··· Document extract ···

Guiding Principles for Asset-Based Community Development

Text from Steans Center

Most communities address social and economic problems with only a small amount of their total capacity. Much of the community capacity is not used and is needed! This is the challenge and opportunity of community engagement. Everyone in a community has something to offer. There is no one we don’t need.

  • Everyone Has Gifts with rare exception; people can contribute and want to contribute. Gifts must be discovered.
  • Relationships Build a Community see them, make them, and utilize them. An intentional effort to build and nourish relationships is the core of ABCD and of all community building.
  • Citizens at the Center: It is essential to engage the wider community as actors (citizens) not just as recipients of services (clients).
  • Leaders Involve Others as Active Members of the Community: Leaders from the wider community of voluntary associations, congregations, neighborhoods, and local business, can engage others from their sector. This “following” is based on trust, influence, and relationship.
  • People Care About Something: Agencies and neighborhood groups often complain about apathy. Apathy is a sign of bad listening. People in communities are motivated to act. The challenge is to discover what their motivation is.
  • Motivation to Act must be identified. People act on certain themes they feel strongly about, such as; concerns to address, dreams to realize, and personal talents to contribute. Every community is filled with invisible “motivation for action”. Listen for it.
  • Listening Conversation: One-on-one dialogue or small group conversations are ways of discovering motivation and invite participation. Forms, surveys and asset maps can be useful to guide intentional listening and relationship building.
  • Ask, Ask, Ask: Asking and inviting are key community-building actions. “Join us. We need you.” This is the song of community.
  • Asking Questions Rather Than Giving Answers Invites Stronger Participation: People in communities are usually asked to follow outside expert’s answers for their community problems. A more powerful way to engage people is to invite communities to address
    ‘questions’ and finding their own answer– with agencies following up to help.
  • A Citizen-Centered “Inside-Out” Organization is the Key to Community Engagement: A “citizen-centered” organization is one where local people control the organization and set the organization’s agenda.
  • Institutions Have Reached Their Limits in Problem-Solving: All institutions such as government, non-profits, and businesses are stretched thin in their ability to solve community problems. They cannot be successful without engaging the rest of the community in solutions.
  • Institutions as Servants: People are better than programs in engaging the wider community. Leaders in institutions have an essential role in community-building as they lead by “stepping back,” creating opportunities for citizenship, care, and real democracy.

Group Discussion Questions:

  • In VIA, we say that our community partners are our co-educators. When have you learned from and/or been served by somebody you set out to serve?
  • One of the five Vincentian virtues is humility. How do you see this at work when we enter into our service communities
  • Looking at the Asset-Based Community Development principles, which guideline resonates with you and why? Do any of them challenge you?
  • How will you prepare your VIA participants to enter into communities?

··· Provided information ···

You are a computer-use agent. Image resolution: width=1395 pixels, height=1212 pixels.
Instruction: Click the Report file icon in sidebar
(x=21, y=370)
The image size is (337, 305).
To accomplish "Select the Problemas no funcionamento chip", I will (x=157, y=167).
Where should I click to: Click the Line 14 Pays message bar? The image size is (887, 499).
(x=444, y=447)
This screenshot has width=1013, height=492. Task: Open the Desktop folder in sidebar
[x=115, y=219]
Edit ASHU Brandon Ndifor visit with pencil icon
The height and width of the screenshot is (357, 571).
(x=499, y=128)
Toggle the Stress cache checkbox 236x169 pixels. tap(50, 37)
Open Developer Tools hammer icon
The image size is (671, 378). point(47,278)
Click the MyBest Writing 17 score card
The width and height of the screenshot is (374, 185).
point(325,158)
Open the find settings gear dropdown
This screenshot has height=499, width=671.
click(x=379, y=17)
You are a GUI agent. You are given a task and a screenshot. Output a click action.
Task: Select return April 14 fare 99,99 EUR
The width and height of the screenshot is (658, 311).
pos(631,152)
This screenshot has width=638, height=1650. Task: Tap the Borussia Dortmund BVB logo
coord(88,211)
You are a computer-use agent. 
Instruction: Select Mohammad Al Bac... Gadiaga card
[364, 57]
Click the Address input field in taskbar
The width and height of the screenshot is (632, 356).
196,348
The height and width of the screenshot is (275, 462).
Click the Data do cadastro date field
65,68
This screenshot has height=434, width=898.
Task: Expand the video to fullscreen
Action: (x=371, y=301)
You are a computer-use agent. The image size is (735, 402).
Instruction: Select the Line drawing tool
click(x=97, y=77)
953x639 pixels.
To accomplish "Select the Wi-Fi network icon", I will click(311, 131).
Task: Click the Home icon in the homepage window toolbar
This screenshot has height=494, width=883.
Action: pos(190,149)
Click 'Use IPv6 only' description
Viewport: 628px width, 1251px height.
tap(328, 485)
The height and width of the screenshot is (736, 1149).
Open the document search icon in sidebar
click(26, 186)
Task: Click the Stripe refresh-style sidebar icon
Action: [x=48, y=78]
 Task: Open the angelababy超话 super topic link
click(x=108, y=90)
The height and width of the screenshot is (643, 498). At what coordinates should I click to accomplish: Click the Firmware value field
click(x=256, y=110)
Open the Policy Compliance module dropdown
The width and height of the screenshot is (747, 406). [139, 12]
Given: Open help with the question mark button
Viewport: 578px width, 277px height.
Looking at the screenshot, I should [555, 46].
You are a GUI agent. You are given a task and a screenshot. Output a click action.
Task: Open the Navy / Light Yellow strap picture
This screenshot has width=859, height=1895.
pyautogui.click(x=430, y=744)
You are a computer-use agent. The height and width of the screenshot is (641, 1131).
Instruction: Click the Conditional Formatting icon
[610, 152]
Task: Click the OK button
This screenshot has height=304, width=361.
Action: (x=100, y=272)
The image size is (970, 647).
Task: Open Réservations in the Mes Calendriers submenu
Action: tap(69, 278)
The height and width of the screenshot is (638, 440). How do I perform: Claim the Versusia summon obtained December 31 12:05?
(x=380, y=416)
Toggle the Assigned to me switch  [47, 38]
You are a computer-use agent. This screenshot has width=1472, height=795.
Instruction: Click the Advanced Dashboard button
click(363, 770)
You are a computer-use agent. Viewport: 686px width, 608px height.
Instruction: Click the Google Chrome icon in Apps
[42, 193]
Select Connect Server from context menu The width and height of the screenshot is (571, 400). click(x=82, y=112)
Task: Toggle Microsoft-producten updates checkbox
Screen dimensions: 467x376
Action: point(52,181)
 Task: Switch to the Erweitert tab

···

● **Short problem 1**: Output the passage of the asset-based community development text starting at "Text from Steans" and ending at "all community building.".
● **Short problem 2**:
Answer these questions from the asset-based community development text:
(a) What does the text call apathy a sign of?
(b) In a "citizen-centered" organization, who controls the organization and sets its agenda?
(c) Which of the five Vincentian virtues do the group discussion questions name?
● **Short problem 3**: Resume the asset-based community development text after its final discussion question, writing in the same style.

● **Written answer 1**:
Text from Steans Center

Most communities address social and economic problems with only a small amount of their total capacity. Much of the community capacity is not used and is needed! This is the challenge and opportunity of community engagement. Everyone in a community has something to offer. There is no one we don’t need.

  • Everyone Has Gifts with rare exception; people can contribute and want to contribute. Gifts must be discovered.
  • Relationships Build a Community see them, make them, and utilize them. An intentional effort to build and nourish relationships is the core of ABCD and of all community building.

● **Written answer 2**:
(a) Bad listening
(b) Local people
(c) Humility

● **Written answer 3**:
Mirror Activity

Part 1 – For the first part one person chooses to be the leader while the other one is the follower. The follower needs to be the exact mirror image of the leader. The leader can move in any way and the follower must follow them exactly. Allow participants to do this for about 5-8 minutes.

Reflection:

  • How did it feel to be the leader? How did it feel to be the follower?

Part 2 – For the second part, ask participants to work together and collaborate in becoming each other’s mirror image. Any participant can decide to move and the other participants must reflect that movement. This exercise is different because both participants can determine the movement but must be open to the movement of their partner and follow that as well.

Reflection:

  • Who was the leader? Who was following? How did this exercise feel different from the first exercise? Which one did you enjoy better? Was it easy to work together?
  • How do you see this reflecting your experience as a VIA leader?
  • How can this reflect how we choose to enter into communities?
  • How does this reflect the importance of dialogue between communities? What are some problems with having one-way dialogue like we did in the first exercise? What are the difficulties of sharing equal leadership? This exercise was a way for us to begin to reflect on how we are entering spaces. How do we dialogue with others?

When you are serving a community, we want to avoid the feeling of the first exercise. We are not there to “save” anybody and lead a community “into the light”. We want to get closer to what the second exercise reflects. We want to listen to each other and have mutual respect for each other, hence in the exercise moving by being true to how we may want to move but also attentive to our partner’s movements and respecting their decisions by following them as well. We are going with open ears and open hearts which will allow us to give back to the community but also receive in return. We are going to learn from each other through the shared dialogue we will have in being with the community.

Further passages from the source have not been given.